• [DOCUMENT EXCERPT]:

────────────────────

Gallium consumption has accelerated from just 4t in 2005 to 335t in 2024, according to RFC.
But in the same time, China's output of low purity gallium has risen from 22t to 750tpa, thanks to demands from its government that aluminium smelters produce the high-tech material as a by-product.
Now China holds around 98.4% of the market despite being a major importer of bauxite, the material from which most gallium is extracted, reliant on ores from Guinea, Indonesia and Australia.
Russia produces a further 0.8% of primary gallium, while South Korea and Japan, the two Western-aligned countries in the list, share output of just 0.8% between them as a by-product of zinc refining.
And while China produces ~98% of the world's gallium it consumes just 62%, giving it great leverage.
That's why export restrictions in 2023 and a subsequent ban in December 2024 on shipping product to the US – which puts around 83% of its gallium consumption into semi-conductor wafers needed for applications like lasers, security sensors and AI data centres – sent prices surging to US$455/kg by November 2024.
It's currently trading above US$400/kg, with Western consumers almost entirely dependent on Chinese suppliers of low purity gallium. And the market is forecast to remain tight while this situation remains, though Chinese companies could be sitting on large (but unverified) stockpiles.
"With only limited new production in the West likely in the foreseeable future, China holds nearly all the cards in this commodity," RFC's analysts said.
"This is a significant problem for Western markets, and material availability has become more challenging following China's export restrictions announced in 2023."
Market growth
While opaque, RFC estimates around 55% of gallium-based semiconductor production actually occurs in the West, heightening concerns around its exposure to a market dominated by China, which could be leveraged if a tech trade war escalates.
As demand for gallium has increased in the West, weak economics has ironically prompted the idling of capacity from non-Chinese players in placed like the UK, Hungary, Germany and Kazakhstan.
While around 280t of scrap recycling capacity does exist, mostly in China but also in places like Canada, the US, Japan and Slovakia, primary supply has been harder to establish.
So far two serious contenders to supply gallium in the near term have emerged.
One, a 50tpa plant proposed in Greece by Metlen Energy and Metals to complement its alumina operations in Agios Nikolaos, could supply 7% of the global market.
Another is a 3.5tpa demonstration plant planned by Rio Tinto (ASX:RIO) at its aluminium ops in Quebec, Canada, which could be parlayed into a 40tpa commercial-scale facility should those studies prove successful.
On top of that Trafigura-owned zinc refiner Nyrstar is studying a potential tailings operation that would produce both gallium and another critical metal, germanium, from waste at its Clarksville mine in the US, with a similar project also being studied at Lubumbashi in the DRC.
"There may be other opportunities to establish new gallium capacity in the West at new or existing alumina refineries or zinc smelters; however, the technological and economic practicalities remain uncertain, especially considering that the amounts of gallium recovered are minimal and hold limited economic significance for alumina and zinc producers," RFC's report authors said.

────────────────────

• [ACTIONS TO TAKE]:
1) In the gallium market passage, what share of primary gallium does Russia produce?
2) Translate this sentence from the gallium market passage into Spanish: "So far two serious contenders to supply gallium in the near term have emerged."
3) Write the next paragraph of the gallium market article, picking up after the quote from RFC's report authors.

• [EXTRACTED INFORMATION]:
────────────────────

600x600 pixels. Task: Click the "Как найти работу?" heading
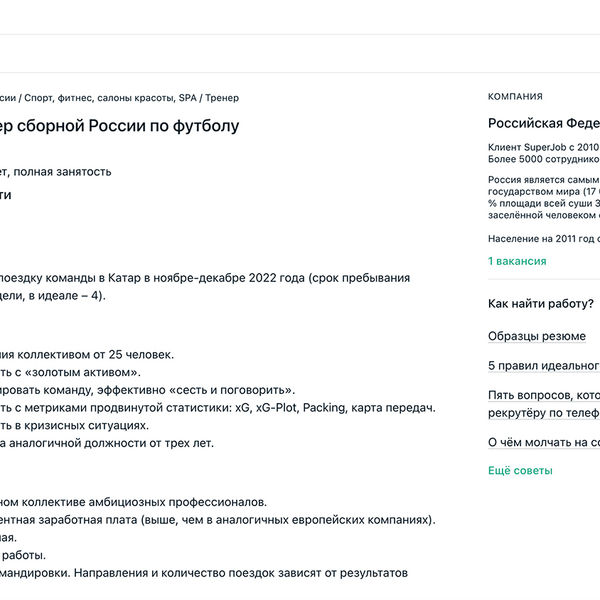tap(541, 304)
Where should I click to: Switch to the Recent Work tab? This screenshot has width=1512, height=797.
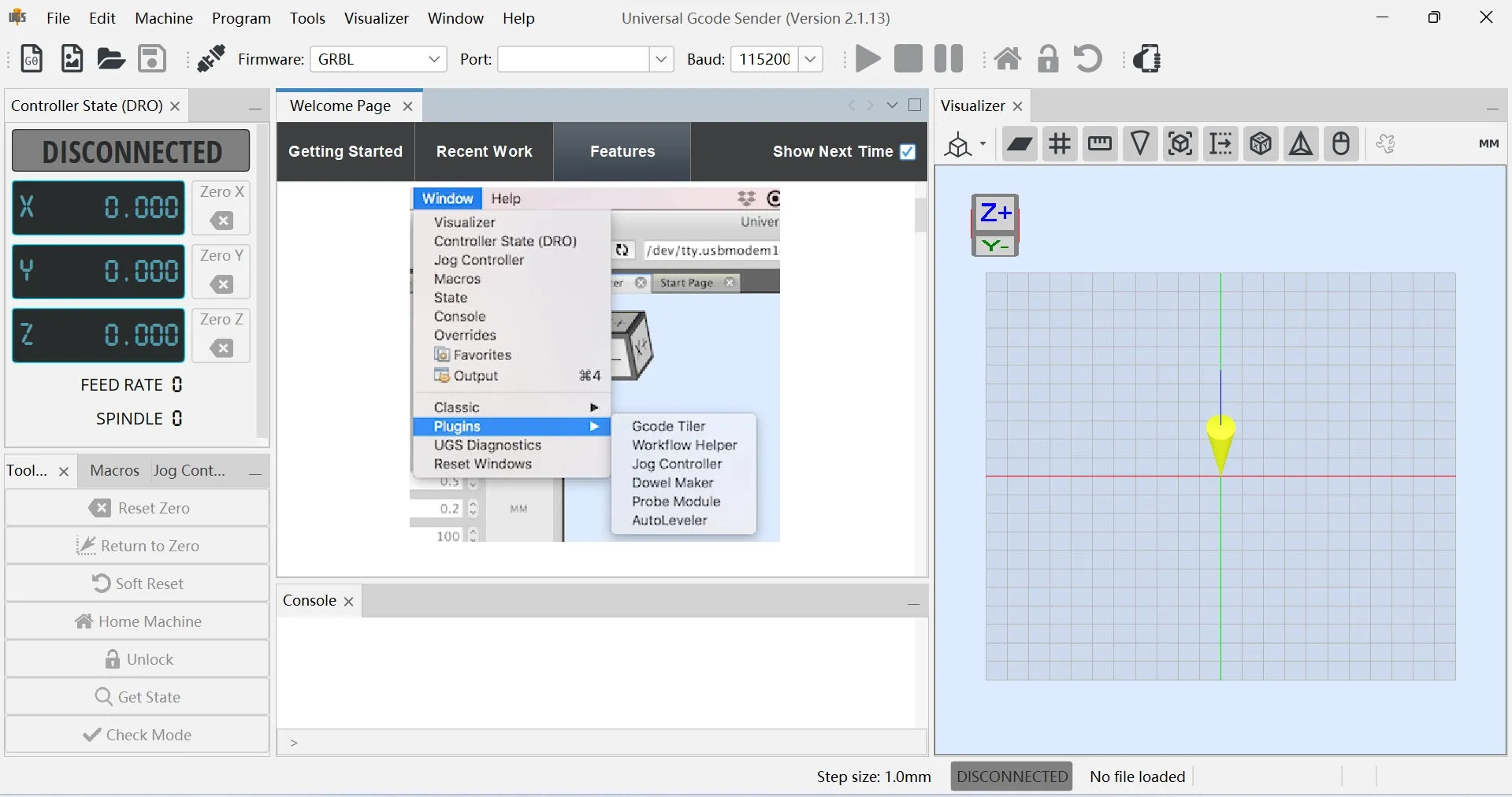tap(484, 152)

────────────────────

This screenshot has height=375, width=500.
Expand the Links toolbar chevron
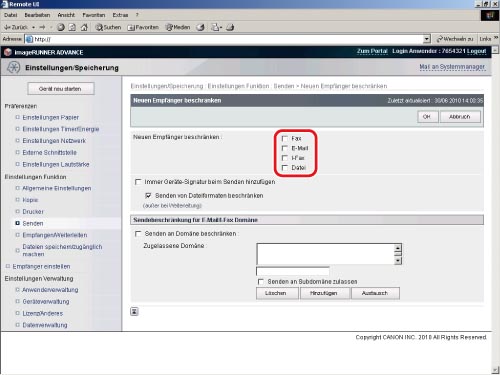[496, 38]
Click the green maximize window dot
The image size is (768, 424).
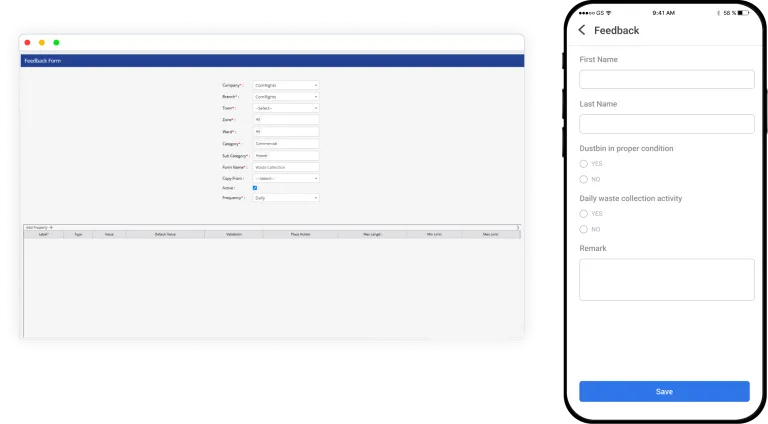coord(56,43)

────────────────────

• [EXPECTED OUTPUTS]:
1) 0.8%

2) Hasta ahora han surgido dos serios candidatos para suministrar galio a corto plazo.

3)
"Any construction of new capacity would need to be economically justified. Metlen's proposed new gallium plant in Greece and Rio Tinto's planned demonstration plant in Canada are both positive indicators that producing gallium in the West could once again be viable."
But there could be significant benefits for any emerging players who can crack the code, with gallium production and consumption having risen sharply over the past two decades.
Junior contenders
Outside of those major players, a host of junior contenders have been identified by RFC in its roundup of the industry.
MTM Critical Metals (ASX:MTM), where shareholders approved a name change to Metallium Ltd at a meeting on June 30, has demonstrated early success using a novel metal processing technology called Flash Joule Heating to improve gallium and germanium recover from scrap.
RFC says the processing of gallium-bearing post-consumer scrap (used or old scrap) is not currently feasible due to the dissipative (small or scattered) nature of the metal in consumer products.
But MTM has shown its ability to generated 90% gallium and 80% germanium recovery rates from semi-conductor industry waste. It has access to high-grade material grading up to 20% indium, 15% gallium and 18% germanium from US metals recovery experts Indium Corporation.
Also looking to produce gold from e-waste, green cement from red mud (alumina waste) and potentially other critical metals like lithium, antimony and rare earths, a recent $50m raising recently placed MTM on track to become a commercial critical metals producer in the US domestic market within 12 months.
In WA, RareX (ASX:REE) has identified high-grade gallium in historic drilling at its Cummins Range project in the state's Kimberley region, a deposit which already hosts a large resource of rare earths and phosphate.
RFC noted those results were followed in May by a strategic collaboration agreement with Gega Elements, an Aussie company looking to develop a new gallium extraction technology.
"This partnership with Gega Elements begins to position RareX as one of a select few large-scale potential gallium developments outside China. Gallium is critical for semiconductors, 5G, and defence – yet almost entirely controlled by a single jurisdiction," REE MD James Durrant said at the time.
"Through this collaboration, we're working to change that, leveraging RareX's resource scale and Gega's science-driven approach to build a truly sovereign supply solution.'
Nimy Resources (ASX:NIM) also cops a mention. Its Mons project includes the Block 3 discovery, a 3km by 1.5km wide target where chlorotised schist believed to hold gallium grades far exceeding those found in bauxite deposits has been identified by the junior.
Nimy recently wrapped up resource drilling at Mons, having previously stated an exploration target of 9.6-14.3Mt at 39-78ppm gallium.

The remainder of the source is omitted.